◆ What is expected ◆
What follows is data; output all of it exactly as given.

◆ Supplied material ◆
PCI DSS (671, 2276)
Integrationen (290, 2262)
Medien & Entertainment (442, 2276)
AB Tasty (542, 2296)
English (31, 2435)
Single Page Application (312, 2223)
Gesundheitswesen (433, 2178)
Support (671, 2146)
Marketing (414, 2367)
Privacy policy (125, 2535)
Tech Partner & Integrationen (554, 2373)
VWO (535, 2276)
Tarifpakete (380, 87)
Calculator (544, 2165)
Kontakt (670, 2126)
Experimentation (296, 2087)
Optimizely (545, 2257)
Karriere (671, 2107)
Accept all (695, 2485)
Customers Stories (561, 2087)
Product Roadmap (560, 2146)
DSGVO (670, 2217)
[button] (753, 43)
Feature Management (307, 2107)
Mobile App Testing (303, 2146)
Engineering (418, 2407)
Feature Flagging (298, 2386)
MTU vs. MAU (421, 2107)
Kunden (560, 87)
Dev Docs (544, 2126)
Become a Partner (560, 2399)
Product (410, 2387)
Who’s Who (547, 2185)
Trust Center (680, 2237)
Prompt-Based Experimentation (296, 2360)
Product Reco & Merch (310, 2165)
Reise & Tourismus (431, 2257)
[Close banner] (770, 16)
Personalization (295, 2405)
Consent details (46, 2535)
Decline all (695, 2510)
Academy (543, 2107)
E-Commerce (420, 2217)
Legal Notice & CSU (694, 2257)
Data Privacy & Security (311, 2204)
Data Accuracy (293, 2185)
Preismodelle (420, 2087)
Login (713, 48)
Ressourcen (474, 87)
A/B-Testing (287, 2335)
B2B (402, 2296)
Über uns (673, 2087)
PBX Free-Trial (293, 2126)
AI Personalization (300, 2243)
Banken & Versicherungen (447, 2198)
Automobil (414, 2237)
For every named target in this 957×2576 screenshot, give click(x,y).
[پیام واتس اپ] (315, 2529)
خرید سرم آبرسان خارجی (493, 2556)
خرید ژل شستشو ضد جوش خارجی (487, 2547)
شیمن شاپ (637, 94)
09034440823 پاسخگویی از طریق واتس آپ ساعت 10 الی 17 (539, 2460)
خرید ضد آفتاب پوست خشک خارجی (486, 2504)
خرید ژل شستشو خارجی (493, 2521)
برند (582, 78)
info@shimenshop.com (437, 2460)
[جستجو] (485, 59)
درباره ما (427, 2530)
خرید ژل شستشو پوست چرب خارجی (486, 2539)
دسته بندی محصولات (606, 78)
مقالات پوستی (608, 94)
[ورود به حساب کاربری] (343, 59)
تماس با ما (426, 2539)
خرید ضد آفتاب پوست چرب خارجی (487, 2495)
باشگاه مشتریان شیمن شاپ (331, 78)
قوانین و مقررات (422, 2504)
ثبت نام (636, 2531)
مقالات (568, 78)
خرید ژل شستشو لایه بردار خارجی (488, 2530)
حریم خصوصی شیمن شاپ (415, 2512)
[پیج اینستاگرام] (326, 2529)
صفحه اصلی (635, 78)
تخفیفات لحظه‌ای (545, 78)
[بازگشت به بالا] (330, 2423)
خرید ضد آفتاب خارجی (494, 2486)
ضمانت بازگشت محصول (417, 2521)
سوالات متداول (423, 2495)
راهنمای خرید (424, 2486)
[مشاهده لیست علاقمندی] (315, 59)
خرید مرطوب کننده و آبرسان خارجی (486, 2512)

◆ Response to this task ◆
PCI DSS (671, 2276)
Integrationen (290, 2262)
Medien & Entertainment (442, 2276)
AB Tasty (542, 2296)
English (31, 2435)
Single Page Application (312, 2223)
Gesundheitswesen (433, 2178)
Support (671, 2146)
Marketing (414, 2367)
Privacy policy (125, 2535)
Tech Partner & Integrationen (554, 2373)
VWO (535, 2276)
Tarifpakete (380, 87)
Calculator (544, 2165)
Kontakt (670, 2126)
Experimentation (296, 2087)
Optimizely (545, 2257)
Karriere (671, 2107)
Accept all (695, 2485)
Customers Stories (561, 2087)
Product Roadmap (560, 2146)
DSGVO (670, 2217)
[button] (753, 43)
Feature Management (307, 2107)
Mobile App Testing (303, 2146)
Engineering (418, 2407)
Feature Flagging (298, 2386)
MTU vs. MAU (421, 2107)
Kunden (560, 87)
Dev Docs (544, 2126)
Become a Partner (560, 2399)
Product (410, 2387)
Who’s Who (547, 2185)
Trust Center (680, 2237)
Prompt-Based Experimentation (296, 2360)
Product Reco & Merch (310, 2165)
Reise & Tourismus (431, 2257)
[Close banner] (770, 16)
Personalization (295, 2405)
Consent details (46, 2535)
Decline all (695, 2510)
Academy (543, 2107)
E-Commerce (420, 2217)
Legal Notice & CSU (694, 2257)
Data Privacy & Security (311, 2204)
Data Accuracy (293, 2185)
Preismodelle (420, 2087)
Login (713, 48)
Ressourcen (474, 87)
A/B-Testing (287, 2335)
B2B (402, 2296)
Über uns (673, 2087)
PBX Free-Trial (293, 2126)
AI Personalization (300, 2243)
Banken & Versicherungen (447, 2198)
Automobil (414, 2237)
For every named target in this 957×2576 screenshot, give click(x,y).
[پیام واتس اپ] (315, 2529)
خرید سرم آبرسان خارجی (493, 2556)
خرید ژل شستشو ضد جوش خارجی (487, 2547)
شیمن شاپ (637, 94)
09034440823 پاسخگویی از طریق واتس آپ ساعت 10 الی 17 (539, 2460)
خرید ضد آفتاب پوست خشک خارجی (486, 2504)
خرید ژل شستشو خارجی (493, 2521)
برند (582, 78)
info@shimenshop.com (437, 2460)
[جستجو] (485, 59)
درباره ما (427, 2530)
خرید ژل شستشو پوست چرب خارجی (486, 2539)
دسته بندی محصولات (606, 78)
مقالات پوستی (608, 94)
[ورود به حساب کاربری] (343, 59)
تماس با ما (426, 2539)
خرید ضد آفتاب پوست چرب خارجی (487, 2495)
باشگاه مشتریان شیمن شاپ (331, 78)
قوانین و مقررات (422, 2504)
ثبت نام (636, 2531)
مقالات (568, 78)
خرید ژل شستشو لایه بردار خارجی (488, 2530)
حریم خصوصی شیمن شاپ (415, 2512)
[پیج اینستاگرام] (326, 2529)
صفحه اصلی (635, 78)
تخفیفات لحظه‌ای (545, 78)
[بازگشت به بالا] (330, 2423)
خرید ضد آفتاب خارجی (494, 2486)
ضمانت بازگشت محصول (417, 2521)
سوالات متداول (423, 2495)
راهنمای خرید (424, 2486)
[مشاهده لیست علاقمندی] (315, 59)
خرید مرطوب کننده و آبرسان خارجی (486, 2512)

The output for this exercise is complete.